* **Supplied text**:

————

For communist systems the sanctity of the Party comes before every other consideration. There is a no room for failure since any admission of fallibility questions the moral authority of the entire system. When times are good, and credit is expanding communist systems are capable of startling progress.  Unity of purpose is championed while every other consideration is sidelined. That cuts both ways. In times of stress, the Party’s unity of purpose is pointed squarely at ensuring nothing questions the system. Every other consideration comes a distant second.

The response to the credit crisis was to flood the market with liquidity. Salvaging the proud record of outsized growth at 10% per annum trumped every other consideration. That saved the global economy, but it saddled China with significant debts, a housing bubble and highly valued technology companies capable of challenging central authority.

During the pandemic China also sought to correct the mistakes made in the response to the credit crisis, from their perspective. Supply of liquidity was parsimonious and not least because manufacturing activity surged as global demand spiked. That afforded the Party the opportunity to crack down on tech companies, tutoring and overleverage in the property development sector.

Success in containing the virus was championed and used as an argument to justify greater control of the population. The political imperative of ensuring Xi’s third term is all the justification needed to do whatever is necessary to control the public.

Lockdowns in Shanghai have been characterized by food insecurity, dire conditions in quarantine facilities, underreported deaths and profiteering by food distribution officials. Beijing is on the verge of also facing lockdown. These cities are where people have benefitted most from Communist rule, and they have long enjoyed privileges much of the rest of the country could only dream about. The lockdowns are a hard dose of reality for millions of people.

China’s impending economic slowdown is negative for all industrial resources. The lesson we learned from the pandemic is the spike in cases lasts for about six weeks at a time. That may be longer for China because the strict lockdowns will slow the advance from one city to another. The virulence of the omicron and delta variants mean they are practically impossible to contain. The best China can hope is to slow the advance.

————

* **Data shown**:
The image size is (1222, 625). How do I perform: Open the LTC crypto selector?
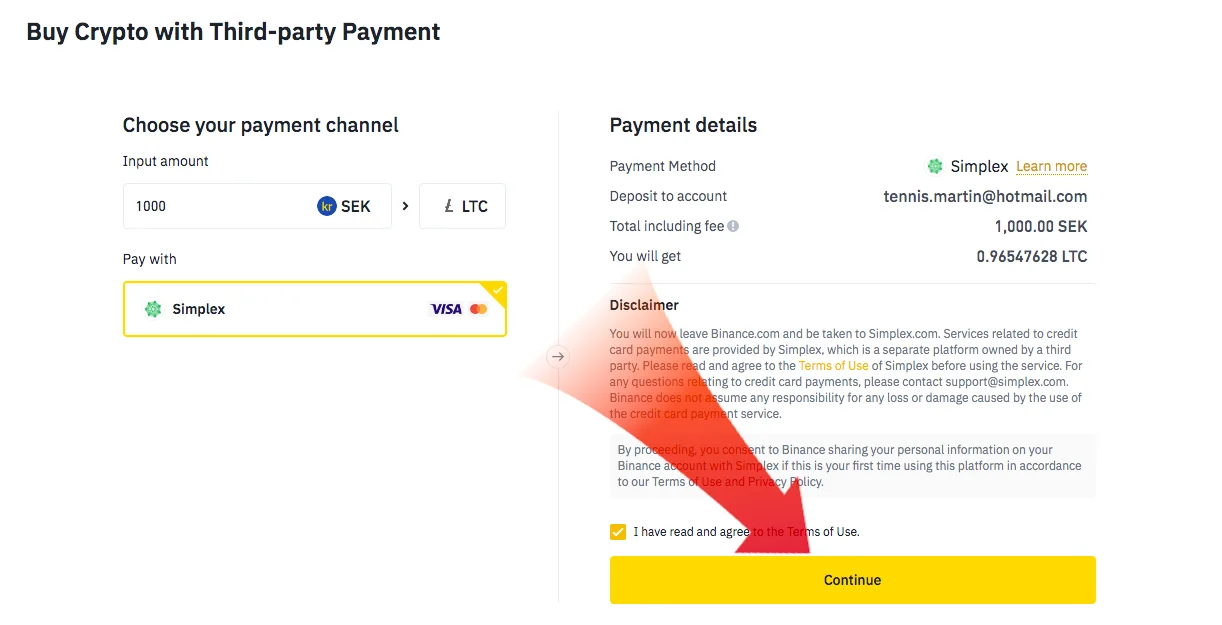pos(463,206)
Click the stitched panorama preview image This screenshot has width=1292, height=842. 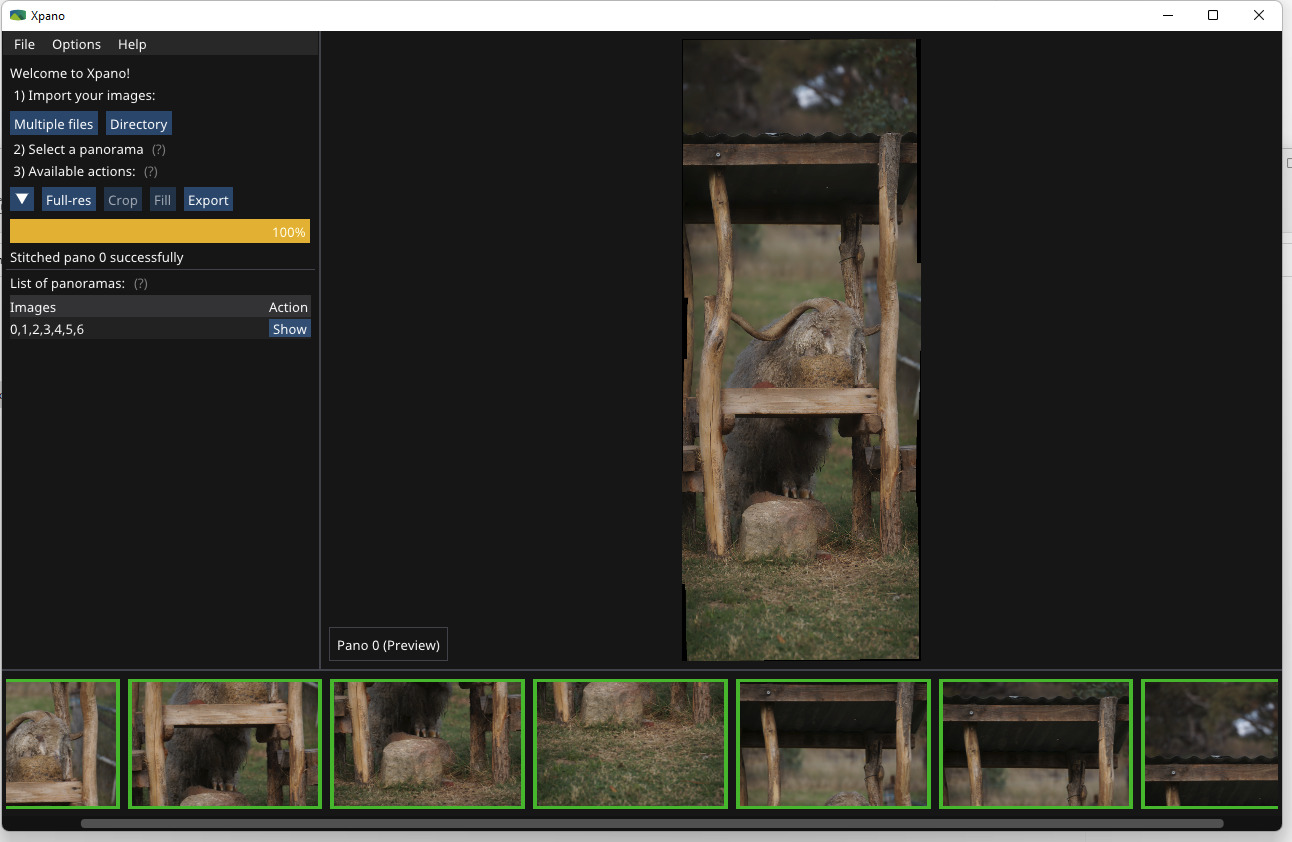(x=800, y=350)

————

* **Brief 1**:
Set down, word for word, the stretch of the commentary on China's lockdowns from "During the pandemic" through "property development sector.".
* **Brief 2**:
Take the commentary on China's lockdowns further, picking up after its final sentence.
The listing is not required for any of this work.

* **Response box 1**:
During the pandemic China also sought to correct the mistakes made in the response to the credit crisis, from their perspective. Supply of liquidity was parsimonious and not least because manufacturing activity surged as global demand spiked. That afforded the Party the opportunity to crack down on tech companies, tutoring and overleverage in the property development sector.

* **Response box 2**:
Destruction and rebuilding of credit and political ideas is a feature of the capitalist democratic system. It’s not a bug. Malleability is its greatest strength. The biggest challenge for Communism is it looks strong when it is doing well and struggles to adapt to anything that threatens the system. Singlemindedness is its greatest strength but also its greatest fragility.~

Copper pulled back sharply today to test the region of the 200-day MA. It will need to bounce soon, if the upward bias is to be sustained.
The Brazilian market tends to trade in line with commodities. It was the best performing market in Q1 and is likely to give up most of that advance as commodities correct.

Crude oil also extended its decline today to test the recent lows and looks likely to fall further if China’s lockdowns do continue to spread.
Gold was not spared selling pressure today and pulled back to also test its lows for the last couple of months.

If commodities correct it removes some of the pressure on central banks to aggressively raise rates. That should help to support stock markets, so the current weakness is potentially a sell-the-rumour-to-buy-the-news event of the first 50-basis point hike next Wednesday (May 4th). That should support prices for a time, but the correction is unlikely to end until central banks declare a partial victory over inflation and ease policy in response to slowing growth.